Condannato al pagamento del reddito dovuto in attesa della reclusione per non prova di insolvenza · Notizie legali

Silvia León.- Un tribunale di primo grado di Gran Canaria ha condannato gli inquilini di un locale commerciale a pagare 17.000 euro al proprietario dello stesso, per gli affitti già non pagati durante la reclusione decretata dal Governo.

Il giudice ritiene che non sia opportuno ridurre l'affitto da parte degli inquilini, poiché questi non hanno presentato una relazione periodica che accreditasse l'esatto reddito durante la pandemia e prima di essa, quindi è possibile che ci fosse una maggiore solvibilità che porterebbe alla l'eventuale riduzione del reddito era temporanea e non avrebbe prodotto una reale impossibilità di adempimento contrattuale.

Secondo l'avvocato del proprietario dei locali, Sergio Choolani Farray dello studio Miralaw, «si tratta di una delibera rilevante in quanto, nonostante si possa ritenere noto che un locale situato in una zona costiera, la cui attività è focalizzato e rivolto al settore turistico, e che è evidente che ha risentito delle conseguenze del Covid-19, il giudice esclude qualsiasi tipo di modifica dell'affitto, se il corrispondente non presenta una perizia che lo dimostri ».

Risoluzione del contratto

Nel settembre 2020 il locatore e gli inquilini hanno firmato un accordo di risoluzione anticipata, perché gli inquilini non potevano continuare a pagare l'affitto pattuito, oltre al debito che avevano già accumulato dal marzo dello stesso anno.

Dopo la firma del documento e la restituzione delle chiavi, il locatore ha presentato istanza di istanza per l'importo del debito residuo. Importo che corrispondeva al periodo compreso tra marzo e settembre 2020, cioè i mesi interessati dalla reclusione decretata dal Governo impiccante il primo Stato di Allerta.

squilibrio economico

Gli ex inquilini si sono opposti e hanno chiesto la riduzione del 50% del canone maturato in quei mesi, ai sensi della cd clausola rebus sic stantibus.

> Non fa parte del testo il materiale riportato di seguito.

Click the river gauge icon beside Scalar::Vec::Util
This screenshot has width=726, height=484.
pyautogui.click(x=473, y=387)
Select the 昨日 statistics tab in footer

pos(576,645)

Si ricorda che tale clausola è una figura dottrinale che consente la revisione dei contratti quando, a causa di imprevisti, si è rotto l'equilibrio economico del contratto e una delle parti ritenga impossibile o gravissimo il rispetto dello stesso.

Tuttavia, sebbene tale norma sia stata riconosciuta dalla giurisprudenza, essa è sempre stata attuata in maniera molto prudente, dato il principio generale che i contratti devono essere adempiuti ex art. 1091 Codice Civile.

Informa l'esperto

In tal senso, il Tribunale respinge la riduzione richiesta dagli ex inquilini, ritenendo che "la cosa ragionevole è che fosse stata fornita una perizia redatta da un economista o un commercialista che giustificasse precisamente le perdite e le conseguenze" della pandemia nell'impresa colpita . . Ed è che, secondo il resoconto dei fatti accertati, gli inquilini hanno riconosciuto che gli incassi nell'impresa sono stati effettuati in contanti, sicché l'unico reddito che si registra è quello che essi stessi rivelano. Per tale motivo, le scritture contabili di entrate e uscite di un conto corrente fornite dagli imputati non sono sufficienti a giustificare che a seguito dell'emergenza coronavirus si siano verificate perdite.

In tal senso, aggiunge la sentenza, la giurisprudenza più recente richiede, in casi analoghi, che la parte che intende modificare le condizioni economiche del contratto debba provare qualitativamente e quantitativamente che la pandemia ha influito sulla trattativa, mediare il contributo di un esperto parere Preparato da un economista che fa un confronto tra reddito, non solo nell'anno della pandemia, ma negli anni precedenti.

Infine, poiché non si conosce l'esatto reddito durante la pandemia, né quelli precedenti, il giudice deduce che è possibile che vi sia stata una maggiore solvibilità che porterebbe l'eventuale riduzione del reddito ad essere temporanea e non aver prodotto una frustrazione del fermezza del contratto. Per questo stima la pretesa per l'importo eliminato dai proprietari dei locali e condanna gli ex inquilini al pagamento dei 17.000 euro dovuti, oltre alle spese.